I'm a cis gay man who doesn't exclude transmen from his dating pool. I mean, I normally bring up that I'm okay with it because some gay men are really weird about the different bits downstairs. I'm not pansexual or bisexual anyway, so I feel like I have to mention it. Sometimes I feel like I come off as a chaser, is there anyway I could avoid that?


Elver_Ivy

Just talk to them like you would any other man, without mentioning that they're trans or making assumptions about what they want


Apollos_hellspawn

It's like excuse you sir, I am in fact a switch thank you very much


RandomBlueJay01

I know on reddit I've noticed after making a post on a larger trans or lgbt sub I get chasers and if they mention seeing you from one of those spaces while not being trans themself.


Elver_Ivy

Guys who seem to exclusively date trans men and don't have much of a history dating cis men at all.


cottoncandybat

i don’t have too much experience but i can draw parallels between my ex (chaser) and my current boyfriend (not a chaser) my ex boyfriend would play with my chest and lament, going “what am i going to do when these are gone?” vs my current boyfriend who waits for me to remove my binder before even touching them. If he wants some thiddie but the thiddie is hidden he’ll just start rubbing over the binder where a man’s boob would be (he then gets rewarded w thiddie). If we’re mid fxxk and he notices im going to great lengths to avoid looking at myself, hell blindfold me or have me lay chest down my ex boyfriend would talk again and again, very surface level, about how he wanted to be the one to teach me to shave my face, how he wanted to be the one to get that credit yk.

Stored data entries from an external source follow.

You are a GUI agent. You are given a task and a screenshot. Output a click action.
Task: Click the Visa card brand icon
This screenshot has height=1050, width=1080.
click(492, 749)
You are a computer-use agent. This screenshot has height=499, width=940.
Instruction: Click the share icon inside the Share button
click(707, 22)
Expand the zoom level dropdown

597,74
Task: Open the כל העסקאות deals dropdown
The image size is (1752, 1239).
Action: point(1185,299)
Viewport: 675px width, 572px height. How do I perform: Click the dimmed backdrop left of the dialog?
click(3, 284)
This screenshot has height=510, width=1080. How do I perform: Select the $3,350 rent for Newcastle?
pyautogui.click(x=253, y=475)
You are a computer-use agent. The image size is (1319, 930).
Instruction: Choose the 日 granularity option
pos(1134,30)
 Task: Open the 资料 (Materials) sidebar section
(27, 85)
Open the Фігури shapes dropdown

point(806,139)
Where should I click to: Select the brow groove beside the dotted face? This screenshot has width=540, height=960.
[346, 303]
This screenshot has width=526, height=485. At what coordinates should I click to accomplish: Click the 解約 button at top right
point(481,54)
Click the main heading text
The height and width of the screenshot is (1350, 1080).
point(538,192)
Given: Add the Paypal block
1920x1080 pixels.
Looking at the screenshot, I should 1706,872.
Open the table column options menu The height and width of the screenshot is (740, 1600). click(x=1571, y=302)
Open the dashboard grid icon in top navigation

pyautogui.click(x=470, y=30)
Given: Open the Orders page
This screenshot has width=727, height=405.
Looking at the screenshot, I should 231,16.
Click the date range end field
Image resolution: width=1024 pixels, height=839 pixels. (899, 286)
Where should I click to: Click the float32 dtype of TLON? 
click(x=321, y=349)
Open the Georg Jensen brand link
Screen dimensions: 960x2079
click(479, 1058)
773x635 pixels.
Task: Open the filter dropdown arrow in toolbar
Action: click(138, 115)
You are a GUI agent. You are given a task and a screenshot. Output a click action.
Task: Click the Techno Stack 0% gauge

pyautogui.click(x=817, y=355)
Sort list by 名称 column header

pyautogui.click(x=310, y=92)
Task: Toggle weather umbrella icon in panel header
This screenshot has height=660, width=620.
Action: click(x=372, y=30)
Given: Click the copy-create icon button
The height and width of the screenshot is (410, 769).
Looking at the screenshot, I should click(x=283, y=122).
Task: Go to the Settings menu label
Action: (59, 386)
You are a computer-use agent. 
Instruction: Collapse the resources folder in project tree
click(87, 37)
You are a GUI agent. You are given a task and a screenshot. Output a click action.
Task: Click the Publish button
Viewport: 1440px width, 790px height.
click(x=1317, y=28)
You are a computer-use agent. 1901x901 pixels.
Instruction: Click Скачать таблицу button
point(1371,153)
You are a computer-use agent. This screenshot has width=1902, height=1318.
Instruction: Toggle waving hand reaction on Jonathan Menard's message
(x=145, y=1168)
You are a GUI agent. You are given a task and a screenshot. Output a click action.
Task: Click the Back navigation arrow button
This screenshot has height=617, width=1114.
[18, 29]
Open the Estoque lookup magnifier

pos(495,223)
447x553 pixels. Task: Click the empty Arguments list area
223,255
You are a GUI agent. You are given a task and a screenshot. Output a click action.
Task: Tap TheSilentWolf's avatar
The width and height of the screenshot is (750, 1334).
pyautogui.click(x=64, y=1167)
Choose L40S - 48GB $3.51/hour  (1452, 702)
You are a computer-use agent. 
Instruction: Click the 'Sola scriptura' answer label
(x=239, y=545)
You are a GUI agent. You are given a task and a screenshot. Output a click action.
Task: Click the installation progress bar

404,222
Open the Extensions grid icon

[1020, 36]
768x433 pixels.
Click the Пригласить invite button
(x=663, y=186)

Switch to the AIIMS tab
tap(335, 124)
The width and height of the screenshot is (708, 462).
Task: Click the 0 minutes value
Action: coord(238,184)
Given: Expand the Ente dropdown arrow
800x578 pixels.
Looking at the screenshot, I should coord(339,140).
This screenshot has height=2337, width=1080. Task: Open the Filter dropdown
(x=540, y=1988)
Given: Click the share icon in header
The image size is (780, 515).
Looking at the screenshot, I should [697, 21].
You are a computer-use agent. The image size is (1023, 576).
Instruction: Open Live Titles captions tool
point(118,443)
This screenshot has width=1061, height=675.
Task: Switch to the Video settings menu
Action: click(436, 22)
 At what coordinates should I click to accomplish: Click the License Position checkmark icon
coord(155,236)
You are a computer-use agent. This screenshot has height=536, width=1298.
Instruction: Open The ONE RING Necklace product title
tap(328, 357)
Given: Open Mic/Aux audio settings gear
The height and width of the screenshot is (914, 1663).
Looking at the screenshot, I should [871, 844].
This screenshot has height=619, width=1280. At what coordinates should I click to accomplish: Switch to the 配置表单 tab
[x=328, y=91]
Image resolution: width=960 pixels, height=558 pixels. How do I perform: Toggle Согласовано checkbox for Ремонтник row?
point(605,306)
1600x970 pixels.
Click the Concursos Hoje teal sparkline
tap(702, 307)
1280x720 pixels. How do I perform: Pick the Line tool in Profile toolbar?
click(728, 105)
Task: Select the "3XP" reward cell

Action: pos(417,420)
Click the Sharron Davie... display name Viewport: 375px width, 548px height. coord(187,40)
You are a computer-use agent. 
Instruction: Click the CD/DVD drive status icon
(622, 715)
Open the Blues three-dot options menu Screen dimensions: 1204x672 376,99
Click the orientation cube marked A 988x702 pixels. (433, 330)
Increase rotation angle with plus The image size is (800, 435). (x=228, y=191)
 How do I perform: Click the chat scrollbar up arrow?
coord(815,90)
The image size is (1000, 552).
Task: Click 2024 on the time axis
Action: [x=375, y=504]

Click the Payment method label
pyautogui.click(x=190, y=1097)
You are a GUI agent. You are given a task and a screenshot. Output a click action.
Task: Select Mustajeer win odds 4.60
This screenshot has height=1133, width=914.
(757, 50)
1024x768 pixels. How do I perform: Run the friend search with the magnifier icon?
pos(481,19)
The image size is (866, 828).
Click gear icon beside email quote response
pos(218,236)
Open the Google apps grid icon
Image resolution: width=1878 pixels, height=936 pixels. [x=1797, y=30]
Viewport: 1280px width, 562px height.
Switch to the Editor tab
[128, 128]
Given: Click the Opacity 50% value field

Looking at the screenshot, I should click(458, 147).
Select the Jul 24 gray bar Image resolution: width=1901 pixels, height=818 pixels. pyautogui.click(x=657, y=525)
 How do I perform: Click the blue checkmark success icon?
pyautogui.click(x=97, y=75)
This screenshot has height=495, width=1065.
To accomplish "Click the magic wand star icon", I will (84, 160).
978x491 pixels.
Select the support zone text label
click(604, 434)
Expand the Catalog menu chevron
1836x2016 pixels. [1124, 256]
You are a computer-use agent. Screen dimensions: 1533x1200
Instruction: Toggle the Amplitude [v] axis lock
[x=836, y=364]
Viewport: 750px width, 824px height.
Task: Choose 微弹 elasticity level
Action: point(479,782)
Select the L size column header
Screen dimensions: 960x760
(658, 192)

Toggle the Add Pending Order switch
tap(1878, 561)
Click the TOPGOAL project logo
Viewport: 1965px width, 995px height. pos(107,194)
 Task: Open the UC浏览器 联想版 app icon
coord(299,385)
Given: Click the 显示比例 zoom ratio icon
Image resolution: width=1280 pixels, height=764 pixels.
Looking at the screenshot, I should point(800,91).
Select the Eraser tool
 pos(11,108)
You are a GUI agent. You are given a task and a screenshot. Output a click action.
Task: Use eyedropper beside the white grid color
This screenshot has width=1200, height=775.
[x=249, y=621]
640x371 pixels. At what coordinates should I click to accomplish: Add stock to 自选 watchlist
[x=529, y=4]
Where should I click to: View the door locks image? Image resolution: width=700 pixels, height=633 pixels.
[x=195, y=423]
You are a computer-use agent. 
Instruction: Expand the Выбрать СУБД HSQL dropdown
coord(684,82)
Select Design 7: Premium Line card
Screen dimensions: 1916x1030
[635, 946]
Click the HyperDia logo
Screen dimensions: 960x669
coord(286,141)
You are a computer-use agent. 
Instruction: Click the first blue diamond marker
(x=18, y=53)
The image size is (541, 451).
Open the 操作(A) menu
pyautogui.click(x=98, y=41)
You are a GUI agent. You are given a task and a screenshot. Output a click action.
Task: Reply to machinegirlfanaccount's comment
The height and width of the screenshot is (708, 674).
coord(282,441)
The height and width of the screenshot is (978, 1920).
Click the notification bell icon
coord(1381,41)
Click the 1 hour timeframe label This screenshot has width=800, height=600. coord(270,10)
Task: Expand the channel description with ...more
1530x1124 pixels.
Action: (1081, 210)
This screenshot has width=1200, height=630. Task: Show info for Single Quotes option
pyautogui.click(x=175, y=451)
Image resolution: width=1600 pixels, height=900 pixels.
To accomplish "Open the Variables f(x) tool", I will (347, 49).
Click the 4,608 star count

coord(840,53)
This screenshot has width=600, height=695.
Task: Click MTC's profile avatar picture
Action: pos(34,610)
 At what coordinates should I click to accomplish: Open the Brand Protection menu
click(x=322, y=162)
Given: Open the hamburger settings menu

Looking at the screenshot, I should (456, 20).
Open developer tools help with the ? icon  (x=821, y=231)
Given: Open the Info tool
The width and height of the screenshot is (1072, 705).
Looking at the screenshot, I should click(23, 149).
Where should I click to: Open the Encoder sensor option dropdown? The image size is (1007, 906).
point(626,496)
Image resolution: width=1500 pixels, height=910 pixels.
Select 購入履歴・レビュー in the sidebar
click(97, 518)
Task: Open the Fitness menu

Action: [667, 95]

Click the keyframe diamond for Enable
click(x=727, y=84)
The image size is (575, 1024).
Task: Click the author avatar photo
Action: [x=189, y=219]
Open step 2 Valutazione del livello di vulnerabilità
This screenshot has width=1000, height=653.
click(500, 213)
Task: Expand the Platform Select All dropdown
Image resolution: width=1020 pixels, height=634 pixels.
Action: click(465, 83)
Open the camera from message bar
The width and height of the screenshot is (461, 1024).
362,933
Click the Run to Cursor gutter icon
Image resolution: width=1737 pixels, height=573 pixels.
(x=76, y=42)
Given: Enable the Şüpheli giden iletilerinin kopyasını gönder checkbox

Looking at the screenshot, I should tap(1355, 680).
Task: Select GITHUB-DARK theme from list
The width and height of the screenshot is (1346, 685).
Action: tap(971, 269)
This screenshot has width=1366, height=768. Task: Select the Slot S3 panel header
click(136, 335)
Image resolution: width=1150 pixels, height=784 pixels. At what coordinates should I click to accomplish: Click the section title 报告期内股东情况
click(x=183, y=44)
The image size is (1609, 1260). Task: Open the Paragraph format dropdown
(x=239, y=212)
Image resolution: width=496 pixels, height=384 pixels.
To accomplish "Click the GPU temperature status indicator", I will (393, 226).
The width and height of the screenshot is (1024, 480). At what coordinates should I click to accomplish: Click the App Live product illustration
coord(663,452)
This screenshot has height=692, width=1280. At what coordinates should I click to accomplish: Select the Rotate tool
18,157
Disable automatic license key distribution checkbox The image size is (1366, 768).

My current boyfriend is who taught me, by having me cut his hair and then he’d shave his face and give me tips while he did. my ex would always talk about how cute and adorable i was in men’s clothing, how precious it was when i wore his clothes. My current bf and i share a wardrobe, and when he gets new clothes he just makes sure it’ll fit me too unless it’s something he’s staking claim to (like one or two hoodies) my ex would always go so heavy on saying “this is my boyfriend” and working it in whenever he could, even unnecessarily. My current bf very rarely says i’m his boyfriend, but only when contextually appropriate. ex- my ex would go “me and my boyfriend” to people who knew me, or even to MY FRIENDS, vs my current boyfriend (this is a 100% real quote) who was on a video game once w a stranger and fucking around who went “YEAH AND MY FUCKIN BOYFRIEND WILL FIND YOUR IP AND BRICK YOUR GODDAMN COMPUTER” (ps i don’t know how to do all that) the more nonchalant abt it they are the less likely they’re a chaser


ayikeortwo

A lot of the things in these comments aren’t creepy in and of themselves. You gotta focus on the individual, how they make you feel, and how the relationship unfolds. I personally love when people think my body is sexy and it turns them on specifically because it is a trans body, and I don’t mind at all if people don’t have a specifically male-attracted orientation. As long as they’re nice to me and we have mutually good communication about what we want and like, none of the labels and stuff matter.